To start with, Molina's songs are in the big league of melodic/emotional commentary. Spanish (one French) lyrics leave this haphazard linguist mainly in the dark at a literal level. But the poetic shapes and onomatopoeic resonances are more than enough to beguile and delight. Molina's voice is richly sweet and serious-sounding. The whole measure lets you know she's telling the truth – even if you don't want to hear it. Maybe especially if you don’t want to hear it. "No es tan cierta" makes plenty of sense: "nothing is certain". Her voice is close mic'ed and there's that very tangible presence of a person in the room while the CD plays.

Her guitar playing has NINA NASTASIA'S deliberate and perfectly enunciated minimalism. No colour-wash strumming or all-purpose play-in-a-day fingered arpeggios. No, sir. Attentive six string playing is there in all the songs as a sinuous common thread to what (if you surprise yourself and listen out) are quite extraordinary additional textures and colours in the electronica.

These go way beyond exotic sounds, and land slap in the middle of (that word again) natural music. Those dance tempos from her Buenos Aires childhood ripple through everything. Every so often the guitar does a little surge that lifts the glummest face into a smile of appreciation. Syncopation is a good word.

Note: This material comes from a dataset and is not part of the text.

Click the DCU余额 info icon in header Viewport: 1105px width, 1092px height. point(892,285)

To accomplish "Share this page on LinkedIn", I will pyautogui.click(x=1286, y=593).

Molina's history of Argentinian TV celebrity, Los Angeles Bohemian re-awakening, three self produced albums and a return to Buenos Aires with husband and daughter is a movie all to itself. This album has legs, breath and mind enough to carry it around the word more than a few times. Its also good to see Domino with its imprint on something with both serious artistic integrity and massive sales potential. And it’s Spanish lessons for me.